Chesterfield County’s commonwealth’s attorney, Stacey Davenport, should know that.
A lurid, real-life soap opera with all those elements, and more turns than a mountain backroad, is playing itself out in Chesterfield County and showing up in headlines from sea to shining sea.
It began at the end of an online chat that allegedly occurred between a Virginia Beach megachurch pastor and a police detective posing as an underage prostitute who directed him to a Chesterfield motel room in October 2021.
The Rev. John Blanchard, pastor of Rock Church International, was arrested and booked on charges of solicitation of prostitution.
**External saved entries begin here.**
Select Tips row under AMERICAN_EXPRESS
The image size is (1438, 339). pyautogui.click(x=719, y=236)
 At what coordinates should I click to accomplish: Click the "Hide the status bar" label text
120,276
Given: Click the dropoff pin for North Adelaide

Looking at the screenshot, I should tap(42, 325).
He was one of 17 men snared in a two-day Chesterfield County Police Department sting.
Three months ago, in October 2022, Davenport — Chesterfield’s Commonwealth’s Attorney — announced she would nolle prosequi (not pursue) the case against Blanchard, giving no explanation beyond suggesting that the evidence was insufficient to win a felony conviction.
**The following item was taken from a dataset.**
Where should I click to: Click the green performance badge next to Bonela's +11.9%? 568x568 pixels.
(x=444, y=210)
“The interaction between the detective and the defendant in each case was different,” Davenport said in a statement announcing the decision to not prosecute Blanchard’s case. “As a result, the evidence available for use in the prosecution of each case was different, and the outcome of each case was different. Some of the cases had sufficient evidence to support felony convictions, and some did not. As ministers of justice, prosecutors are required to individually evaluate the strength of the evidence provided by the police in each case.”
Blanchard vehemently asserted his innocence. He returned to the pulpit and called the charges against him “vicious and inhuman accusations” and said that statements made in support of the charges were “demonstrably false.” He also petitioned a court to expunge the charge from his record.
“You dress up a lie. You can twist it. You can misrepresent it. But I’m sorry, a lie is still a lie,” he said according to a television report.
Perhaps Davenport failed to anticipate the fires of condemnation ignited by her decision to not prosecute an influential pastor who allegedly drove nearly two hours for a “QV” (flesh trade shorthand for “quick visit”) in a suburban Richmond motel room with a person who purported to be a 17-year-0ld girl named Maddie. How such a public relations miscalculation is possible for a Republican elected to her job in 2019 with 54% of the vote — and who seeks reelection this fall — is bewildering.
In November, Timothy Anderson, a lawyer and politically ambitious Republican who represents a Virginia Beach district in the House of Delegates, was among the first to raise hell. He used Virginia’s Freedom of Information Act to obtain police incident reports and posted the documents on his law firm’s Facebook page.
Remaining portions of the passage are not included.